Genes reveal how our pelvis evolved for upright walking

The wide, basin-shaped human pelvis is a defining physical feature of our species. Without it, we couldn’t walk upright or give birth to big-brained babies. Now, a new study of human embryos has pinpointed the window in embryonic development during which the pelvis begins to look humanlike and identified hundreds of genes and regulatory RNA regions that drive this transformation. Many bear the hallmarks of strong natural selection for bipedalism, the authors conclude.

“It is a really impressive study, especially the genomic part, which uses all the bells and whistles of state-of-the-art-analysis,” says Marcia Ponce de León, an anthropologist at the University of Zürich (UZH) who was not involved with the work, which was reported this week in Science Advances. The results, she adds, support the idea that evolution often produces new physical features by acting on genetic switches that affect early embryonic development. Such predictions are “easy to state but very difficult to actually demonstrate, and this is what the authors did,” she says.

The pelvic girdle in primates consists of three major parts: blade-shaped bones, called ilia, that fan out to form the hips and, below those, two tube-shaped fused bones known as the pubis and ischium, which give shape to the birth canal. Great apes have relatively elongated ilia that lie flat against the back of the animals, as well as relatively narrow birth canals. Humans have shorter, rounded ilia that flare out and curve around. The reshaped ilia provide attachment points for the muscles that make upright walking more stable, and a wider birth canal accommodates our big-brained babies. Terence Capellini, an evolutionary biologist at Harvard University, says those pelvic patterns were already emerging in early human ancestors such as the 4.4-million-year-old hominin Ardipithecus ramidus, which had slightly turned-out ilia and is thought to have at least occasionally walked on two feet.

When and how those features take shape in human gestation had been mysterious, however. Many of the key human pelvic features, such as its curved, basinlike shape, are already developed by week 29. But Capellini wondered whether they might emerge earlier, when the pelvis has not yet turned to bone, but instead has scaffolding made from cartilage.

With the consent of women who had legally terminated their pregnancies, the researchers examined 4- to 12-week-old embryos under a microscope. They found that roughly around the 6- to 8-week mark, the ilium begins to form and then rotates into its telltale basinlike shape. Even as other cartilage within the embryo starts to ossify into bone, Capellini’s team found this cartilage stage in the pelvis seems to persist for several more weeks, giving the developing structure more time to curve and rotate. “These aren’t bones, this is cartilage that is growing and expanding and taking that shape,” Capellini says.

Next, the researchers extracted RNA from different regions of the embryos’ pelvises to see which genes were active at different developmental stages. Then, they identified hundreds of human genes within specific pelvic sections whose activity seemed turned up or down during the first trimester. Of these, 261 genes were in the ilium. Many of the downregulated genes are involved in turning cartilage to bone, whereas many of the upregulated genes maintain cartilage, Capellini says, and possibly act to keep the ilium in a cartilaginous stage for longer.

> [EXTRACTED ENTRIES]

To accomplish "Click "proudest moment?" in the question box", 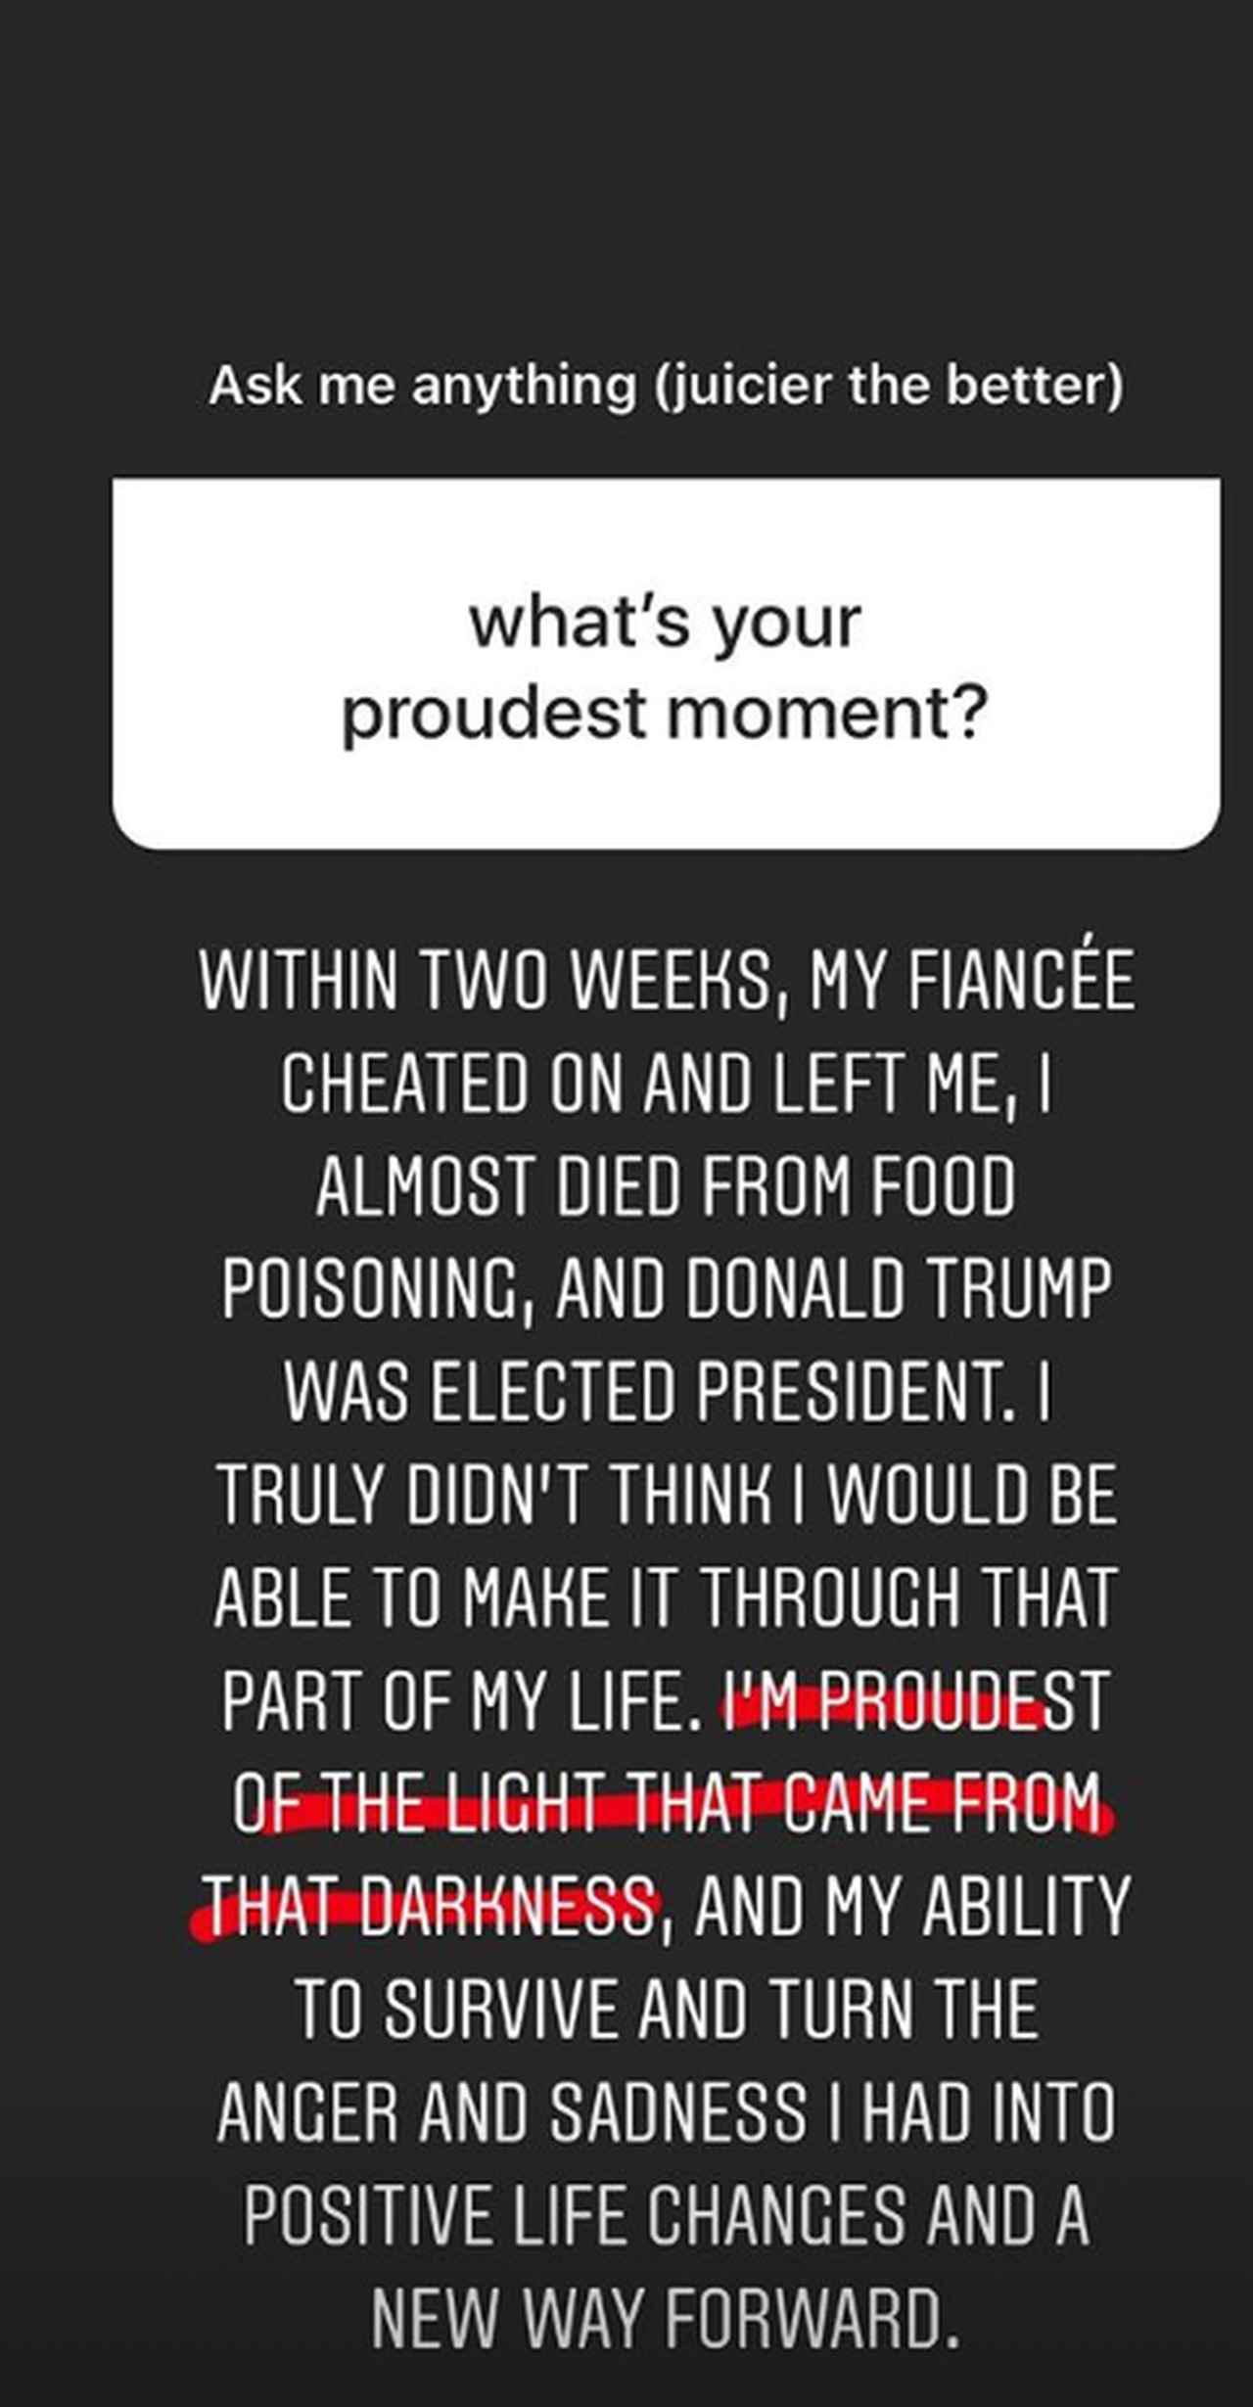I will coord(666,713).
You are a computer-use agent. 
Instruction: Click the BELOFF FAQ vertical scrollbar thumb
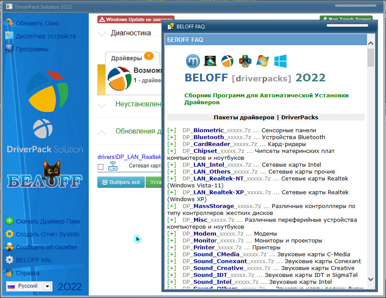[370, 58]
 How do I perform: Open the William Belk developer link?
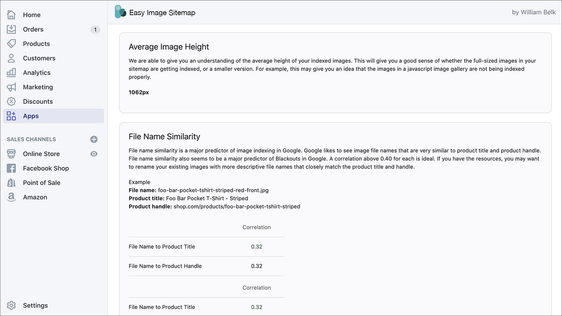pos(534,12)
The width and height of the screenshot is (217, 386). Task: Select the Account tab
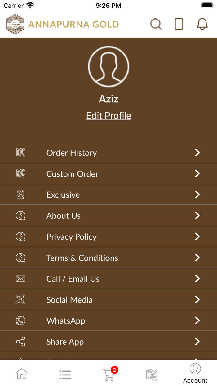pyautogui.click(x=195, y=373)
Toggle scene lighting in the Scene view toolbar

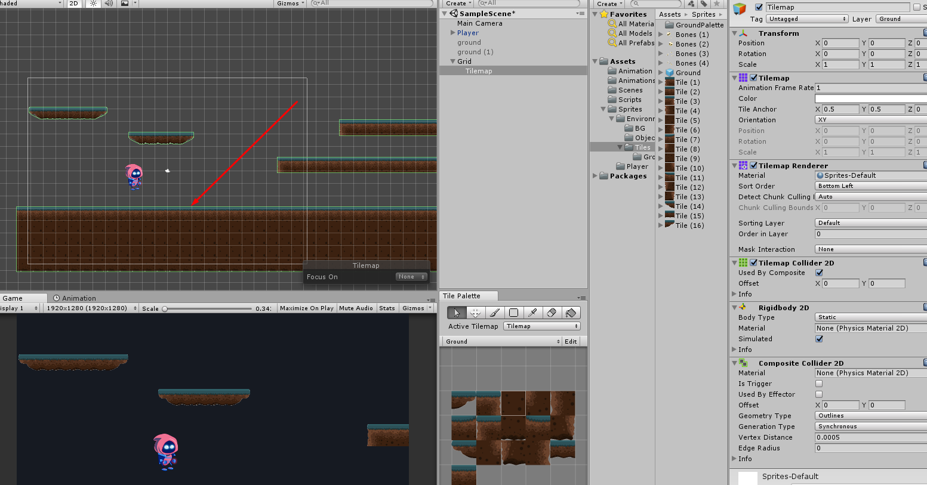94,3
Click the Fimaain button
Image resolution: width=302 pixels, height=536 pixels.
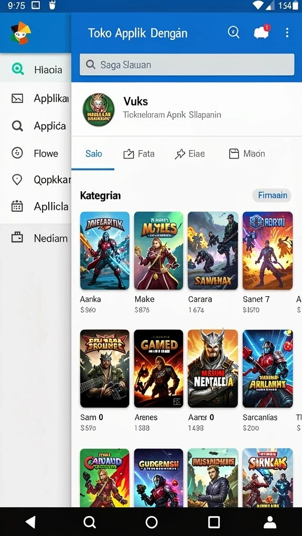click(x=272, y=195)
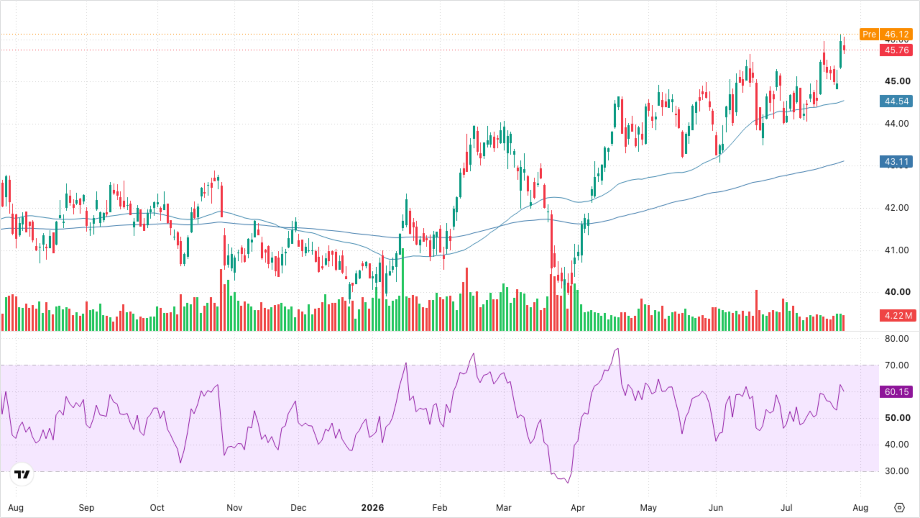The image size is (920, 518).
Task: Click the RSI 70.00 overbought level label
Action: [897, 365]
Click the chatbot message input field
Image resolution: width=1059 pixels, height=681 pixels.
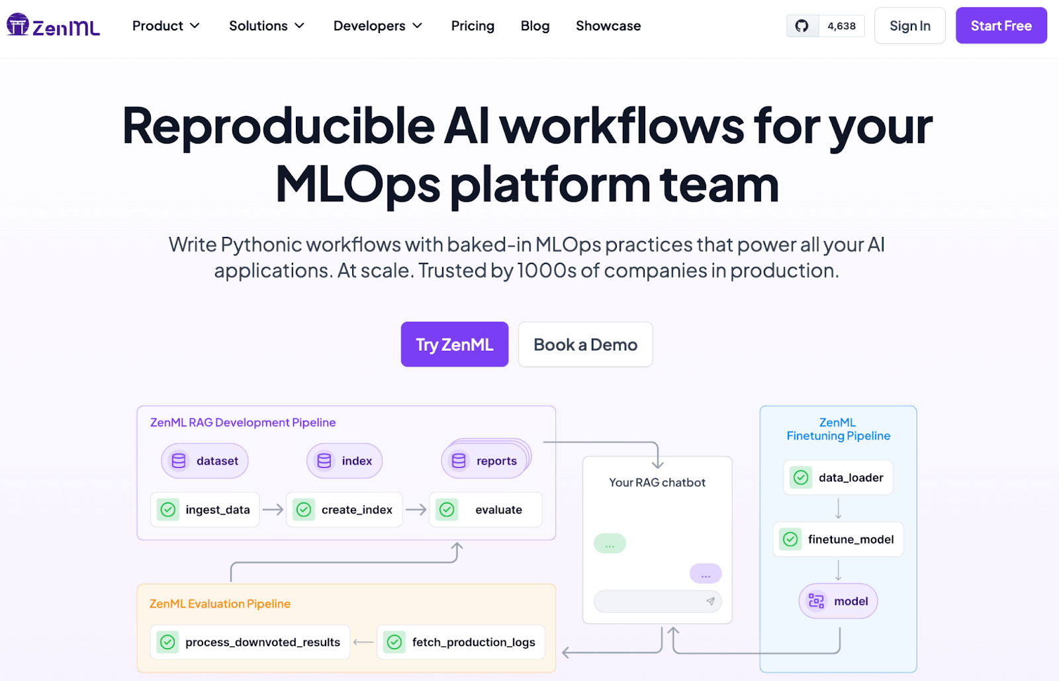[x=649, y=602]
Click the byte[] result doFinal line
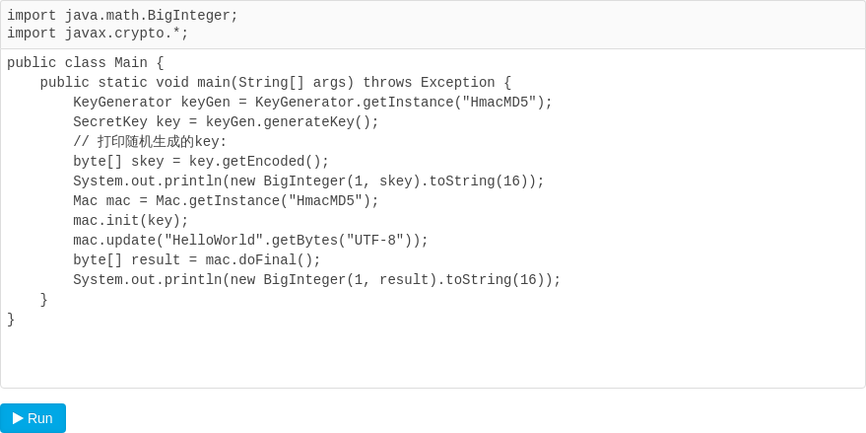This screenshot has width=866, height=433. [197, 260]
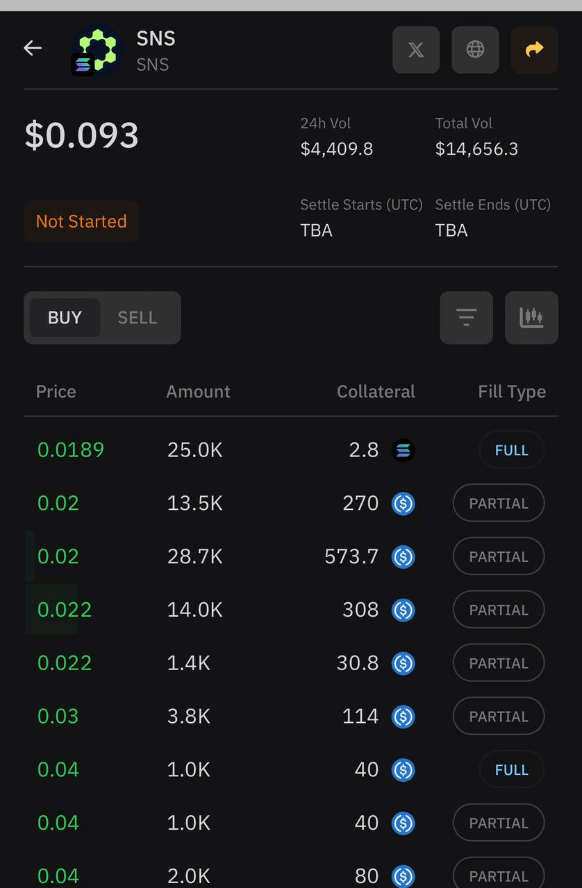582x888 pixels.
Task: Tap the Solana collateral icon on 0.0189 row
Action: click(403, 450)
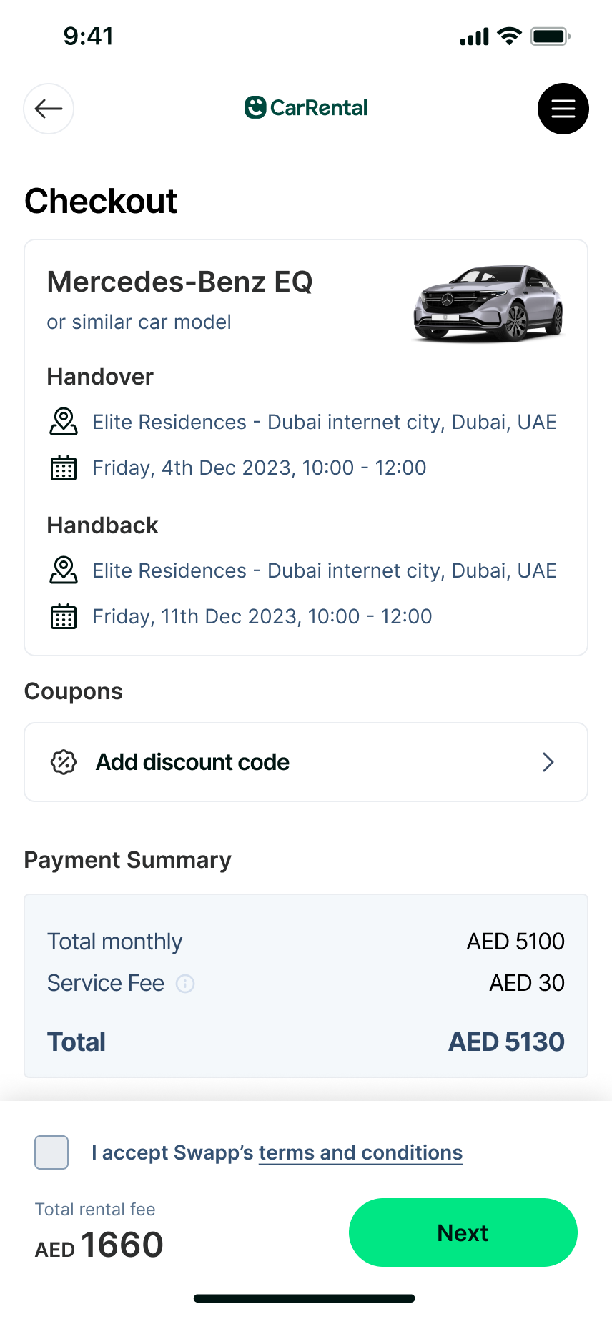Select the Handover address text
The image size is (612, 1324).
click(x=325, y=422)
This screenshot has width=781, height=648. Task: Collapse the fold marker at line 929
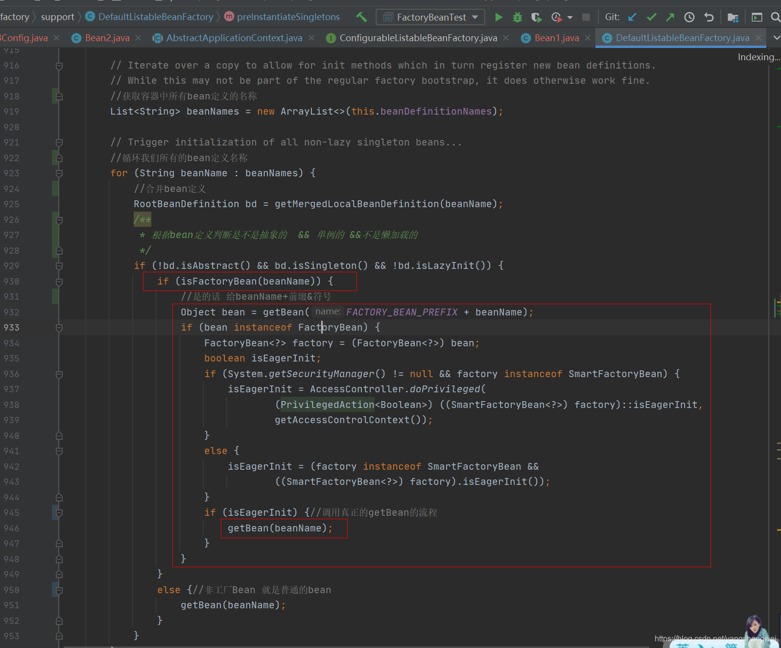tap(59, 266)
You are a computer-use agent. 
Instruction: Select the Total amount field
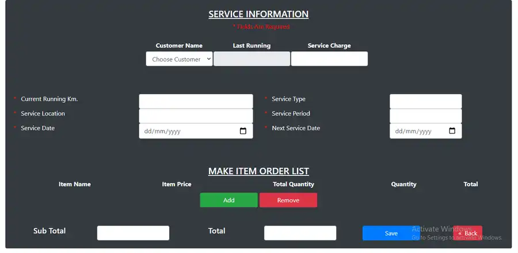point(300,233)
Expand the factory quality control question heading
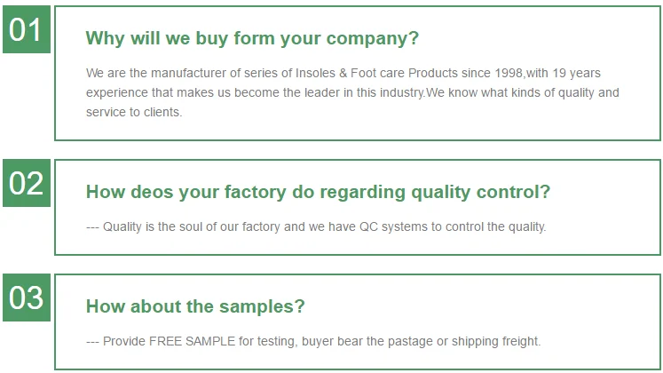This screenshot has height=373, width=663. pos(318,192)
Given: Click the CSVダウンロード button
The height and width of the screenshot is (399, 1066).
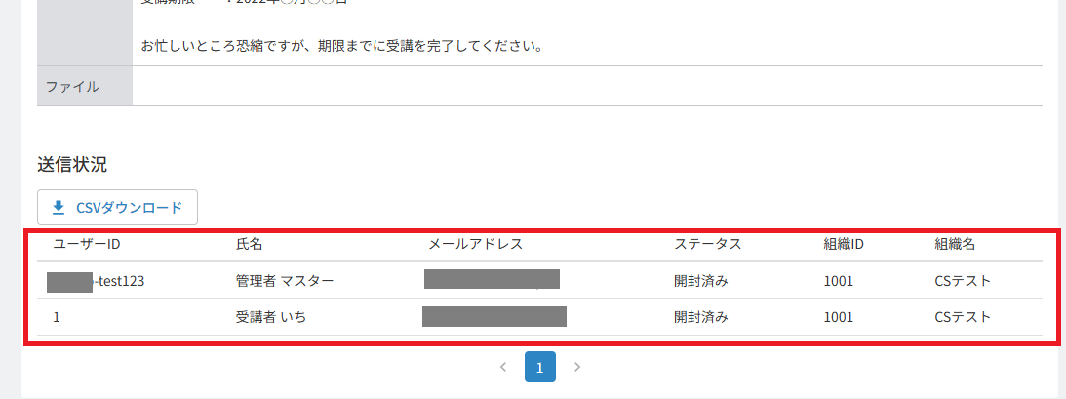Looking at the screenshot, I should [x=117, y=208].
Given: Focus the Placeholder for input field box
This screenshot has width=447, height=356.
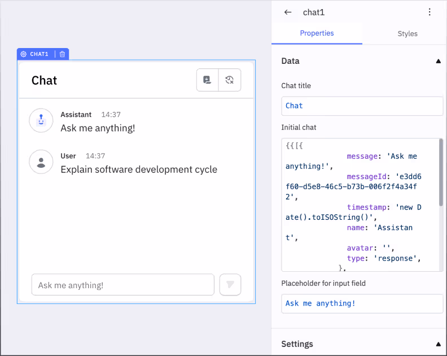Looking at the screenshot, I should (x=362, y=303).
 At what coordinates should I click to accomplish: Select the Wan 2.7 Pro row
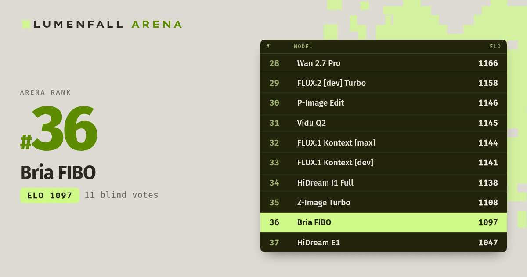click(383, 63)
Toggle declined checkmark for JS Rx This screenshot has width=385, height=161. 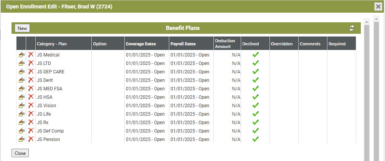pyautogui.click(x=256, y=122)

> [EXERCISE INSTRUCTIONS]
List every part of the primate pelvic girdle that the article on pelvis evolution names. The rows come from a different source than the article on pelvis evolution.

> [SOLVED EXERCISE]
ilia, pubis, ischium